### Direction
Please copy every line of the material below word for word, changing nothing.

Items listed in a dataset:
◇ ◇ ◇ ◇ ◇ ◇ ◇
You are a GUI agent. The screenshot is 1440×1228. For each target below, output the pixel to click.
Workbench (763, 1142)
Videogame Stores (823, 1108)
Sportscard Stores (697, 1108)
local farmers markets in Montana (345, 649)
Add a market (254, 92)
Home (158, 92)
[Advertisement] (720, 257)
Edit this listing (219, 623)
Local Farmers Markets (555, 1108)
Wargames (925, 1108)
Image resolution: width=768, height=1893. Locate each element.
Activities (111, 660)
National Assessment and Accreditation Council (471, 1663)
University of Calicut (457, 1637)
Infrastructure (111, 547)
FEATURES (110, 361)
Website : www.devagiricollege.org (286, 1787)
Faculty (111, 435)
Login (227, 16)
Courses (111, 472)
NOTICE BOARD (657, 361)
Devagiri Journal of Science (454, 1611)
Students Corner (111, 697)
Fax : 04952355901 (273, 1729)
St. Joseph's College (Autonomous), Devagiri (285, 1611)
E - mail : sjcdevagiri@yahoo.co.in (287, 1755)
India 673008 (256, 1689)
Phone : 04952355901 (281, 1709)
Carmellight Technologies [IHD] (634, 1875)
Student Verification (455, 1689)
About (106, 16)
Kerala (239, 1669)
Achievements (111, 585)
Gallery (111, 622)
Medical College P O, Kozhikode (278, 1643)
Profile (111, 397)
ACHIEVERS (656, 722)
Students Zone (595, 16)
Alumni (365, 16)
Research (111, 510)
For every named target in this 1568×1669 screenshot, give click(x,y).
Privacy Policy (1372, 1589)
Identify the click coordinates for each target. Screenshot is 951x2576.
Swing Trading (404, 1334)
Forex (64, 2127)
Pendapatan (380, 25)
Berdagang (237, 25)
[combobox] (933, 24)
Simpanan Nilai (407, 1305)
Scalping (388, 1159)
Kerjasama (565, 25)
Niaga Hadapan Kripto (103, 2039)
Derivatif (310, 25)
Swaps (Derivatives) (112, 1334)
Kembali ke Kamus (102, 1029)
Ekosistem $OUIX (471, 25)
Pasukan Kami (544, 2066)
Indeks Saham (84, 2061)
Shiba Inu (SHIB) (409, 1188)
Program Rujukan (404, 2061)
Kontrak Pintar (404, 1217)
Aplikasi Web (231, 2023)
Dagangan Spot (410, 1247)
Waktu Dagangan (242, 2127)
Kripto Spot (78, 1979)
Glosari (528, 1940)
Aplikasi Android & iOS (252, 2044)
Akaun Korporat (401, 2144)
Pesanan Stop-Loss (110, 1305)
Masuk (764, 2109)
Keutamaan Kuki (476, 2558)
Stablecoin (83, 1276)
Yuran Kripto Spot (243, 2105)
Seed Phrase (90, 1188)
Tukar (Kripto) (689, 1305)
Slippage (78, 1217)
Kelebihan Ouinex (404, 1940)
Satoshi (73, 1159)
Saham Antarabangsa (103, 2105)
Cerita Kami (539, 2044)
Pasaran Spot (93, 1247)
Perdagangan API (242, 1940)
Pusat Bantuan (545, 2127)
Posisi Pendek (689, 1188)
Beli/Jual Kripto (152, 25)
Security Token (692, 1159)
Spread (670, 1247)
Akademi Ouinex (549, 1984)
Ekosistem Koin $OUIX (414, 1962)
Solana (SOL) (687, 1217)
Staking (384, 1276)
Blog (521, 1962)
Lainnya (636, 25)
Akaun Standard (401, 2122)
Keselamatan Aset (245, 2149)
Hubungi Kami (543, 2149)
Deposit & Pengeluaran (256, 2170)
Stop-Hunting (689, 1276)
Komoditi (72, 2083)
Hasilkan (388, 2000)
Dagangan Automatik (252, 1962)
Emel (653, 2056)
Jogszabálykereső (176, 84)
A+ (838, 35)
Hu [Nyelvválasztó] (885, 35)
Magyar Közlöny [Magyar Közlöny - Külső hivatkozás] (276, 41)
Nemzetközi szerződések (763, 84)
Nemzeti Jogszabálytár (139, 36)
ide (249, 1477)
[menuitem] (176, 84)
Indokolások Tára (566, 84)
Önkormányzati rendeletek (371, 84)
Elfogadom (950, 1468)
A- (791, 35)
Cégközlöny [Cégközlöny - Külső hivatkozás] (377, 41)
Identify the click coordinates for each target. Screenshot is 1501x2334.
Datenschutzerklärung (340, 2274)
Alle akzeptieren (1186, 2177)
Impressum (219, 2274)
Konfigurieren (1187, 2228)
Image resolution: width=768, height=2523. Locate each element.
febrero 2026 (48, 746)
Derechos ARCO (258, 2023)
◇ ◇ ◇ ◇ ◇ ◇ ◇
### Result of the exercise
You are a GUI agent. The screenshot is 1440×1228. For each target below, output the pixel to click.
Workbench (763, 1142)
Videogame Stores (823, 1108)
Sportscard Stores (697, 1108)
local farmers markets in Montana (345, 649)
Add a market (254, 92)
Home (158, 92)
[Advertisement] (720, 257)
Edit this listing (219, 623)
Local Farmers Markets (555, 1108)
Wargames (925, 1108)
Image resolution: width=768, height=1893. Locate each element.
Activities (111, 660)
National Assessment and Accreditation Council (471, 1663)
University of Calicut (457, 1637)
Infrastructure (111, 547)
FEATURES (110, 361)
Website : www.devagiricollege.org (286, 1787)
Faculty (111, 435)
Login (227, 16)
Courses (111, 472)
NOTICE BOARD (657, 361)
Devagiri Journal of Science (454, 1611)
Students Corner (111, 697)
Fax : 04952355901 (273, 1729)
St. Joseph's College (Autonomous), Devagiri (285, 1611)
E - mail : sjcdevagiri@yahoo.co.in (287, 1755)
India 673008 (256, 1689)
Phone : 04952355901 (281, 1709)
Carmellight Technologies [IHD] (634, 1875)
Student Verification (455, 1689)
About (106, 16)
Kerala (239, 1669)
Achievements (111, 585)
Gallery (111, 622)
Medical College P O, Kozhikode (278, 1643)
Profile (111, 397)
ACHIEVERS (656, 722)
Students Zone (595, 16)
Alumni (365, 16)
Research (111, 510)
For every named target in this 1568×1669 screenshot, give click(x,y).
Privacy Policy (1372, 1589)
Identify the click coordinates for each target. Screenshot is 951x2576.
Swing Trading (404, 1334)
Forex (64, 2127)
Pendapatan (380, 25)
Berdagang (237, 25)
[combobox] (933, 24)
Simpanan Nilai (407, 1305)
Scalping (388, 1159)
Kerjasama (565, 25)
Niaga Hadapan Kripto (103, 2039)
Derivatif (310, 25)
Swaps (Derivatives) (112, 1334)
Kembali ke Kamus (102, 1029)
Ekosistem $OUIX (471, 25)
Pasukan Kami (544, 2066)
Indeks Saham (84, 2061)
Shiba Inu (SHIB) (409, 1188)
Program Rujukan (404, 2061)
Kontrak Pintar (404, 1217)
Aplikasi Web (231, 2023)
Dagangan Spot (410, 1247)
Waktu Dagangan (242, 2127)
Kripto Spot (78, 1979)
Glosari (528, 1940)
Aplikasi Android & iOS (252, 2044)
Akaun Korporat (401, 2144)
Pesanan Stop-Loss (110, 1305)
Masuk (764, 2109)
Keutamaan Kuki (476, 2558)
Stablecoin (83, 1276)
Yuran Kripto Spot (243, 2105)
Seed Phrase (90, 1188)
Tukar (Kripto) (689, 1305)
Slippage (78, 1217)
Kelebihan Ouinex (404, 1940)
Satoshi (73, 1159)
Saham Antarabangsa (103, 2105)
Cerita Kami (539, 2044)
Pasaran Spot (93, 1247)
Perdagangan API (242, 1940)
Pusat Bantuan (545, 2127)
Posisi Pendek (689, 1188)
Beli/Jual Kripto (152, 25)
Security Token (692, 1159)
Spread (670, 1247)
Akademi Ouinex (549, 1984)
Ekosistem Koin $OUIX (414, 1962)
Solana (SOL) (687, 1217)
Staking (384, 1276)
Blog (521, 1962)
Lainnya (636, 25)
Akaun Standard (401, 2122)
Keselamatan Aset (245, 2149)
Hubungi Kami (543, 2149)
Deposit & Pengeluaran (256, 2170)
Stop-Hunting (689, 1276)
Komoditi (72, 2083)
Hasilkan (388, 2000)
Dagangan Automatik (252, 1962)
Emel (653, 2056)
Jogszabálykereső (176, 84)
A+ (838, 35)
Hu [Nyelvválasztó] (885, 35)
Magyar Közlöny [Magyar Közlöny - Külső hivatkozás] (276, 41)
Nemzetközi szerződések (763, 84)
Nemzeti Jogszabálytár (139, 36)
ide (249, 1477)
[menuitem] (176, 84)
Indokolások Tára (566, 84)
Önkormányzati rendeletek (371, 84)
Elfogadom (950, 1468)
A- (791, 35)
Cégközlöny [Cégközlöny - Külső hivatkozás] (377, 41)
Identify the click coordinates for each target. Screenshot is 1501x2334.
Datenschutzerklärung (340, 2274)
Alle akzeptieren (1186, 2177)
Impressum (219, 2274)
Konfigurieren (1187, 2228)
Image resolution: width=768, height=2523. Locate each element.
febrero 2026 (48, 746)
Derechos ARCO (258, 2023)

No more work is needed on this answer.